Records for locating displayed items
* * * * * * *

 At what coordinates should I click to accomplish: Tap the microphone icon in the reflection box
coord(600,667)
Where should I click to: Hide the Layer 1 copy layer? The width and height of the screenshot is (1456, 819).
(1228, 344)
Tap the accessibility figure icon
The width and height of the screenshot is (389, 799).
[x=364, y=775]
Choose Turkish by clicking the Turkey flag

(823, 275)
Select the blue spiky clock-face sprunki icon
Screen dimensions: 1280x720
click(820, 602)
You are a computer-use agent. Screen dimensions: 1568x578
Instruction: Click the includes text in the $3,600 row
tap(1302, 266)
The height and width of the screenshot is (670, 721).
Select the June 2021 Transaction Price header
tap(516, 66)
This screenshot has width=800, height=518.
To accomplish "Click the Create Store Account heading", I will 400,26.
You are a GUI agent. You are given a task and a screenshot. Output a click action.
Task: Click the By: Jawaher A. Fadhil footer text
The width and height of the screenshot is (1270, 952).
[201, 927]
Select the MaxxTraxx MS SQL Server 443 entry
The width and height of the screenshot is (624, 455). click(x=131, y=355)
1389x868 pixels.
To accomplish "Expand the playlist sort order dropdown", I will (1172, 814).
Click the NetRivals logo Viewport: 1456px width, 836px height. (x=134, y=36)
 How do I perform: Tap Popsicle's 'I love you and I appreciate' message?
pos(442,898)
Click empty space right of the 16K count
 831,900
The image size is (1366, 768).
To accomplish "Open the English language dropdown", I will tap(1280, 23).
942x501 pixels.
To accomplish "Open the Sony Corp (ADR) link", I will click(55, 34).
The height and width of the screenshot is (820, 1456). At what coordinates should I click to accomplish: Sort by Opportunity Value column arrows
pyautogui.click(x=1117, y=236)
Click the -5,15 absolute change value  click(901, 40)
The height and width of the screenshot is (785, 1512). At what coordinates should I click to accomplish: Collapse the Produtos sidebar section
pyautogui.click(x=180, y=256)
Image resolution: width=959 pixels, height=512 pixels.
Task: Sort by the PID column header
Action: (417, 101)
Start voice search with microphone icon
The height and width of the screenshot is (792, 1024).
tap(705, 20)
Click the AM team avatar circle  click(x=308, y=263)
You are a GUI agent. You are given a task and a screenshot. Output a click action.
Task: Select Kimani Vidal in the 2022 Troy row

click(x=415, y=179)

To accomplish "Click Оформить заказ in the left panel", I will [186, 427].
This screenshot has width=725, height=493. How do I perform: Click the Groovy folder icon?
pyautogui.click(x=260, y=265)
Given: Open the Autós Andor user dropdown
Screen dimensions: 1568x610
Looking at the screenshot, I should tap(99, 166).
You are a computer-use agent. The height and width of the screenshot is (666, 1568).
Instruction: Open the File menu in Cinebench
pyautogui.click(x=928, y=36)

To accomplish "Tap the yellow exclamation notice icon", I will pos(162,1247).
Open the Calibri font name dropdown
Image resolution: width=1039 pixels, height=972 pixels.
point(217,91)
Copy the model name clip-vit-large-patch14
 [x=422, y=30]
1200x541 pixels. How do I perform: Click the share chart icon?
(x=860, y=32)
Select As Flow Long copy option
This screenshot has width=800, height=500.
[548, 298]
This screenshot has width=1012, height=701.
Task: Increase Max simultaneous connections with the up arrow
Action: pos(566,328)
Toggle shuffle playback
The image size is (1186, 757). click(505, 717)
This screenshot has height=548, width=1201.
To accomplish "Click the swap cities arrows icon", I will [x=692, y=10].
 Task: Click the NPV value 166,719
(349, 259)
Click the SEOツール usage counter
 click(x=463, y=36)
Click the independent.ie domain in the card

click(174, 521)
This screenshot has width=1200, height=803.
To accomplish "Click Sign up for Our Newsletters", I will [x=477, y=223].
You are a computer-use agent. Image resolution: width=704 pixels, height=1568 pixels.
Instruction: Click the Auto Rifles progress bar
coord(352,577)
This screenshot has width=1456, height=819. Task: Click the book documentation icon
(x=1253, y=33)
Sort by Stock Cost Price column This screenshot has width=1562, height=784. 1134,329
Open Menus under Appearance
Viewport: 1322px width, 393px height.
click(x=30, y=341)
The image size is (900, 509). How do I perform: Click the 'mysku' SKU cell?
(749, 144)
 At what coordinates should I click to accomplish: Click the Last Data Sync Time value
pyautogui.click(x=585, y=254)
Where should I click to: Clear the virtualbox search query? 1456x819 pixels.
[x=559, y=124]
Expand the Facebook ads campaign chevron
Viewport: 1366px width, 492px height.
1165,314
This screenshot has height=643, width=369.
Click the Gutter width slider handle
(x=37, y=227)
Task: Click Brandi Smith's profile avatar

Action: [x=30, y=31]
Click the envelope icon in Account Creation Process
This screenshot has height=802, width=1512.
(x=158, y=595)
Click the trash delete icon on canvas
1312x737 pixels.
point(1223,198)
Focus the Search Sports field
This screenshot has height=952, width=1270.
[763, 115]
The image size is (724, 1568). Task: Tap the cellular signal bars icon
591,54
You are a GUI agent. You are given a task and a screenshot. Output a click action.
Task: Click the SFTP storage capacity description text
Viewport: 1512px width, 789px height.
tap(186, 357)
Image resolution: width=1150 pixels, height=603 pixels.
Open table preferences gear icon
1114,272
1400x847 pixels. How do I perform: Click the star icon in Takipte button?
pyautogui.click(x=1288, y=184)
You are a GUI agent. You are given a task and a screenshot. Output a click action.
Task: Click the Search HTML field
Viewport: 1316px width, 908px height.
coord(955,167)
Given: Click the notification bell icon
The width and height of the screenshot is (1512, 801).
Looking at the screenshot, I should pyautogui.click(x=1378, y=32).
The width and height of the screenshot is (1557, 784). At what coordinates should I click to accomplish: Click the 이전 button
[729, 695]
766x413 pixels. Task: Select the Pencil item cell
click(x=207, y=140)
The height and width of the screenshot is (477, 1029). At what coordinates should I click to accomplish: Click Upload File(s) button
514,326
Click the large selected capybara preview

* * * * * * *

### [Problem to work on]
Rewrite every entry above so that "At what coordinates should I click to accomplish" becomes "Where should I click to accomplish", changing nothing else.

### [The reply]
 Where should I click to accomplish: Tap the microphone icon in the reflection box
coord(600,667)
Where should I click to: Hide the Layer 1 copy layer? The width and height of the screenshot is (1456, 819).
(1228, 344)
Tap the accessibility figure icon
The width and height of the screenshot is (389, 799).
[x=364, y=775]
Choose Turkish by clicking the Turkey flag

(823, 275)
Select the blue spiky clock-face sprunki icon
Screen dimensions: 1280x720
click(820, 602)
You are a computer-use agent. Screen dimensions: 1568x578
Instruction: Click the includes text in the $3,600 row
tap(1302, 266)
The height and width of the screenshot is (670, 721).
Select the June 2021 Transaction Price header
tap(516, 66)
This screenshot has width=800, height=518.
To accomplish "Click the Create Store Account heading", I will 400,26.
You are a GUI agent. You are given a task and a screenshot. Output a click action.
Task: Click the By: Jawaher A. Fadhil footer text
The width and height of the screenshot is (1270, 952).
[201, 927]
Select the MaxxTraxx MS SQL Server 443 entry
The width and height of the screenshot is (624, 455). click(x=131, y=355)
1389x868 pixels.
To accomplish "Expand the playlist sort order dropdown", I will (1172, 814).
Click the NetRivals logo Viewport: 1456px width, 836px height. (x=134, y=36)
 How do I perform: Tap Popsicle's 'I love you and I appreciate' message?
pos(442,898)
Click empty space right of the 16K count
 831,900
The image size is (1366, 768).
To accomplish "Open the English language dropdown", I will tap(1280, 23).
942x501 pixels.
To accomplish "Open the Sony Corp (ADR) link", I will click(55, 34).
The height and width of the screenshot is (820, 1456). Where should I click to accomplish: Sort by Opportunity Value column arrows
pyautogui.click(x=1117, y=236)
Click the -5,15 absolute change value  click(901, 40)
The height and width of the screenshot is (785, 1512). Where should I click to accomplish: Collapse the Produtos sidebar section
pyautogui.click(x=180, y=256)
Image resolution: width=959 pixels, height=512 pixels.
Task: Sort by the PID column header
Action: (417, 101)
Start voice search with microphone icon
The height and width of the screenshot is (792, 1024).
tap(705, 20)
Click the AM team avatar circle  click(x=308, y=263)
You are a GUI agent. You are given a task and a screenshot. Output a click action.
Task: Select Kimani Vidal in the 2022 Troy row

click(x=415, y=179)

To accomplish "Click Оформить заказ in the left panel", I will [186, 427].
This screenshot has width=725, height=493. How do I perform: Click the Groovy folder icon?
pyautogui.click(x=260, y=265)
Given: Open the Autós Andor user dropdown
Screen dimensions: 1568x610
Looking at the screenshot, I should tap(99, 166).
You are a computer-use agent. The height and width of the screenshot is (666, 1568).
Instruction: Open the File menu in Cinebench
pyautogui.click(x=928, y=36)

To accomplish "Tap the yellow exclamation notice icon", I will pos(162,1247).
Open the Calibri font name dropdown
Image resolution: width=1039 pixels, height=972 pixels.
point(217,91)
Copy the model name clip-vit-large-patch14
 [x=422, y=30]
1200x541 pixels. How do I perform: Click the share chart icon?
(x=860, y=32)
Select As Flow Long copy option
This screenshot has width=800, height=500.
[548, 298]
This screenshot has width=1012, height=701.
Task: Increase Max simultaneous connections with the up arrow
Action: pos(566,328)
Toggle shuffle playback
The image size is (1186, 757). click(505, 717)
This screenshot has height=548, width=1201.
To accomplish "Click the swap cities arrows icon", I will [x=692, y=10].
 Task: Click the NPV value 166,719
(349, 259)
Click the SEOツール usage counter
 click(x=463, y=36)
Click the independent.ie domain in the card

click(174, 521)
This screenshot has width=1200, height=803.
To accomplish "Click Sign up for Our Newsletters", I will [x=477, y=223].
You are a computer-use agent. Image resolution: width=704 pixels, height=1568 pixels.
Instruction: Click the Auto Rifles progress bar
coord(352,577)
This screenshot has width=1456, height=819. Task: Click the book documentation icon
(x=1253, y=33)
Sort by Stock Cost Price column This screenshot has width=1562, height=784. 1134,329
Open Menus under Appearance
Viewport: 1322px width, 393px height.
click(x=30, y=341)
The image size is (900, 509). How do I perform: Click the 'mysku' SKU cell?
(749, 144)
 Where should I click to accomplish: Click the Last Data Sync Time value
pyautogui.click(x=585, y=254)
Where should I click to: Clear the virtualbox search query? 1456x819 pixels.
[x=559, y=124]
Expand the Facebook ads campaign chevron
Viewport: 1366px width, 492px height.
1165,314
This screenshot has height=643, width=369.
Click the Gutter width slider handle
(x=37, y=227)
Task: Click Brandi Smith's profile avatar

Action: [x=30, y=31]
Click the envelope icon in Account Creation Process
This screenshot has height=802, width=1512.
(x=158, y=595)
Click the trash delete icon on canvas
1312x737 pixels.
point(1223,198)
Focus the Search Sports field
This screenshot has height=952, width=1270.
[763, 115]
The image size is (724, 1568). Task: Tap the cellular signal bars icon
591,54
You are a GUI agent. You are given a task and a screenshot. Output a click action.
Task: Click the SFTP storage capacity description text
Viewport: 1512px width, 789px height.
tap(186, 357)
Image resolution: width=1150 pixels, height=603 pixels.
Open table preferences gear icon
1114,272
1400x847 pixels. How do I perform: Click the star icon in Takipte button?
pyautogui.click(x=1288, y=184)
You are a GUI agent. You are given a task and a screenshot. Output a click action.
Task: Click the Search HTML field
Viewport: 1316px width, 908px height.
coord(955,167)
Given: Click the notification bell icon
The width and height of the screenshot is (1512, 801).
Looking at the screenshot, I should pyautogui.click(x=1378, y=32).
The width and height of the screenshot is (1557, 784). Where should I click to accomplish: Click the 이전 button
[729, 695]
766x413 pixels. Task: Select the Pencil item cell
click(x=207, y=140)
The height and width of the screenshot is (477, 1029). Where should I click to accomplish: Click Upload File(s) button
514,326
Click the large selected capybara preview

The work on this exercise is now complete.